**THE REQUEST:**
Could you put every line of the records below into a numbered list, leaving out the blank lines?

**GIVEN DATA:**
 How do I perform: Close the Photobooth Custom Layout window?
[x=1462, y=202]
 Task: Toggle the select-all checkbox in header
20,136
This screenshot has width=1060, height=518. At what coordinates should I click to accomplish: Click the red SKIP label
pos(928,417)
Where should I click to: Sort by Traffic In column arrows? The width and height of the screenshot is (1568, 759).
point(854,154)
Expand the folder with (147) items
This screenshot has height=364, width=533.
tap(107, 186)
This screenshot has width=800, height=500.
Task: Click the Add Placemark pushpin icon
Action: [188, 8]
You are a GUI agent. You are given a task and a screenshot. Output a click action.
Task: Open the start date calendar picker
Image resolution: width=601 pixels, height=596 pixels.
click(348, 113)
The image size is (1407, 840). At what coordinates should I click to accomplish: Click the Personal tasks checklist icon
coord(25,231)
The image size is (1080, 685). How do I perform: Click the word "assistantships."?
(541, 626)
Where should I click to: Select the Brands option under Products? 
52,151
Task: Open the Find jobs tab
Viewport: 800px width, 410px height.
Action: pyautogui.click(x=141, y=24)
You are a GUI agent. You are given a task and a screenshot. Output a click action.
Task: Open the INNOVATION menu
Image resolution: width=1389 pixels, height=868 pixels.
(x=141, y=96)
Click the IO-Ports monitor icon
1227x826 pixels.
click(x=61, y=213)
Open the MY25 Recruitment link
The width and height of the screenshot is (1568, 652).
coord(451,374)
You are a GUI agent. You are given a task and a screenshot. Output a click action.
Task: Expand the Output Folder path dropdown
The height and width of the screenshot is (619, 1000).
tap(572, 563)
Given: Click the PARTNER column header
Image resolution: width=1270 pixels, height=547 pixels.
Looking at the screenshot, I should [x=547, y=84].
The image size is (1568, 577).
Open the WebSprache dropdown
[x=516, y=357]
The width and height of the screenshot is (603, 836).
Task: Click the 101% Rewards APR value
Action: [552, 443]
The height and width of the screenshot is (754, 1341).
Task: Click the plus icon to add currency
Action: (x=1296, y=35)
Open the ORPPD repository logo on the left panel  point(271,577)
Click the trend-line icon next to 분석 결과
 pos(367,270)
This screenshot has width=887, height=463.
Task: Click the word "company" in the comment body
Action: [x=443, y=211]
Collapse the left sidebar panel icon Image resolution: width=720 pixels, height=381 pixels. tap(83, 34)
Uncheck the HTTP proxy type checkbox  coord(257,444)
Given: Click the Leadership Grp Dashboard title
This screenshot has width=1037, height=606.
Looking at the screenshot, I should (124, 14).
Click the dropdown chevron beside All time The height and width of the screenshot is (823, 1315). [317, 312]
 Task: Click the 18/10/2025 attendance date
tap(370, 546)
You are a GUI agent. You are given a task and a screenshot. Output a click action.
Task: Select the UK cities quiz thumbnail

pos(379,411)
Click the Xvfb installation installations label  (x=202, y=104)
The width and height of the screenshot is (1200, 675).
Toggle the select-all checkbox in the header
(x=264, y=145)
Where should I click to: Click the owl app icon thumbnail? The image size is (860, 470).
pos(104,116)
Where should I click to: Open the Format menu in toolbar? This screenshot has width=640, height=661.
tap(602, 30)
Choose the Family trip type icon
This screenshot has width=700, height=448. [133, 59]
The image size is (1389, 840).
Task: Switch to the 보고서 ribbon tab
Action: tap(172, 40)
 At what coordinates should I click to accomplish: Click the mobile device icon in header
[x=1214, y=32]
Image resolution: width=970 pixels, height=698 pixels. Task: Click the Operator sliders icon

**RESULT:**
1.  How do I perform: Close the Photobooth Custom Layout window?
2. [x=1462, y=202]
3.  Task: Toggle the select-all checkbox in header
4. 20,136
5. This screenshot has width=1060, height=518. At what coordinates should I click to accomplish: Click the red SKIP label
6. pos(928,417)
7. Where should I click to: Sort by Traffic In column arrows? The width and height of the screenshot is (1568, 759).
8. point(854,154)
9. Expand the folder with (147) items
10. This screenshot has height=364, width=533.
11. tap(107, 186)
12. This screenshot has width=800, height=500.
13. Task: Click the Add Placemark pushpin icon
14. Action: [188, 8]
15. You are a GUI agent. You are given a task and a screenshot. Output a click action.
16. Task: Open the start date calendar picker
17. Image resolution: width=601 pixels, height=596 pixels.
18. click(348, 113)
19. The image size is (1407, 840). At what coordinates should I click to accomplish: Click the Personal tasks checklist icon
20. coord(25,231)
21. The image size is (1080, 685). How do I perform: Click the word "assistantships."?
22. (541, 626)
23. Where should I click to: Select the Brands option under Products? 
24. 52,151
25. Task: Open the Find jobs tab
26. Viewport: 800px width, 410px height.
27. Action: pyautogui.click(x=141, y=24)
28. You are a GUI agent. You are given a task and a screenshot. Output a click action.
29. Task: Open the INNOVATION menu
30. Image resolution: width=1389 pixels, height=868 pixels.
31. (x=141, y=96)
32. Click the IO-Ports monitor icon
33. 1227x826 pixels.
34. click(x=61, y=213)
35. Open the MY25 Recruitment link
36. The width and height of the screenshot is (1568, 652).
37. coord(451,374)
38. You are a GUI agent. You are given a task and a screenshot. Output a click action.
39. Task: Expand the Output Folder path dropdown
40. The height and width of the screenshot is (619, 1000).
41. tap(572, 563)
42. Given: Click the PARTNER column header
43. Image resolution: width=1270 pixels, height=547 pixels.
44. Looking at the screenshot, I should [x=547, y=84].
45. The image size is (1568, 577).
46. Open the WebSprache dropdown
47. [x=516, y=357]
48. The width and height of the screenshot is (603, 836).
49. Task: Click the 101% Rewards APR value
50. Action: [552, 443]
51. The height and width of the screenshot is (754, 1341).
52. Task: Click the plus icon to add currency
53. Action: (x=1296, y=35)
54. Open the ORPPD repository logo on the left panel  point(271,577)
55. Click the trend-line icon next to 분석 결과
56.  pos(367,270)
57. This screenshot has width=887, height=463.
58. Task: Click the word "company" in the comment body
59. Action: [x=443, y=211]
60. Collapse the left sidebar panel icon Image resolution: width=720 pixels, height=381 pixels. tap(83, 34)
61. Uncheck the HTTP proxy type checkbox  coord(257,444)
62. Given: Click the Leadership Grp Dashboard title
63. This screenshot has width=1037, height=606.
64. Looking at the screenshot, I should (124, 14).
65. Click the dropdown chevron beside All time The height and width of the screenshot is (823, 1315). [317, 312]
66.  Task: Click the 18/10/2025 attendance date
67. tap(370, 546)
68. You are a GUI agent. You are given a task and a screenshot. Output a click action.
69. Task: Select the UK cities quiz thumbnail
70. pos(379,411)
71. Click the Xvfb installation installations label  (x=202, y=104)
72. The width and height of the screenshot is (1200, 675).
73. Toggle the select-all checkbox in the header
74. (x=264, y=145)
75. Where should I click to: Click the owl app icon thumbnail? The image size is (860, 470).
76. pos(104,116)
77. Where should I click to: Open the Format menu in toolbar? This screenshot has width=640, height=661.
78. tap(602, 30)
79. Choose the Family trip type icon
80. This screenshot has width=700, height=448. [133, 59]
81. The image size is (1389, 840).
82. Task: Switch to the 보고서 ribbon tab
83. Action: tap(172, 40)
84.  At what coordinates should I click to accomplish: Click the mobile device icon in header
85. [x=1214, y=32]
86. Image resolution: width=970 pixels, height=698 pixels. Task: Click the Operator sliders icon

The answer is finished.